*** Extract to read Section Begins ***

Natural killer cells, famous for their prowess at wiping out cancer and virus-infected cells, are not always effective, particularly when it comes to fighting tumors. Now, research in mice points to a possible reason: when NK cells “bite off” part of cancer cells’ membranes, they can ingest a serving of protein that renders them useless.
NK cells, also known as large granular lymphocytes, engage tumor cells in a process called trogocytosis, which involves stealing part of their target’s membrane and integrating it into their own. The new study, published today (April 13) in Science Advances, shows in mice with leukemia that this nibble sometimes comes with a side of PD-1, a protein that inhibits NK cell activity, allowing the cancer cell to escape.
When an immune cell such as an NK cell or a T cell encounters PD-1 on the surface of a cancer cell, its activity is subdued. PD-1 is thus a common target of cancer immunotherapies, which aim to rev up the body’s own defenses against the disease.

*** Extract to read Section Ends ***
*** Material provided Section Begins ***

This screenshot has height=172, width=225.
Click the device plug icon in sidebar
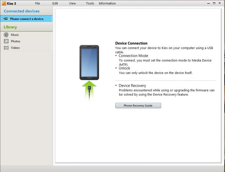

*** Material provided Section Ends ***

* _To do_: Transcribe the stretch of the natural killer cell passage above from "NK cells, also" through "cell to escape.".

* _Expected output_:
NK cells, also known as large granular lymphocytes, engage tumor cells in a process called trogocytosis, which involves stealing part of their target’s membrane and integrating it into their own. The new study, published today (April 13) in Science Advances, shows in mice with leukemia that this nibble sometimes comes with a side of PD-1, a protein that inhibits NK cell activity, allowing the cancer cell to escape.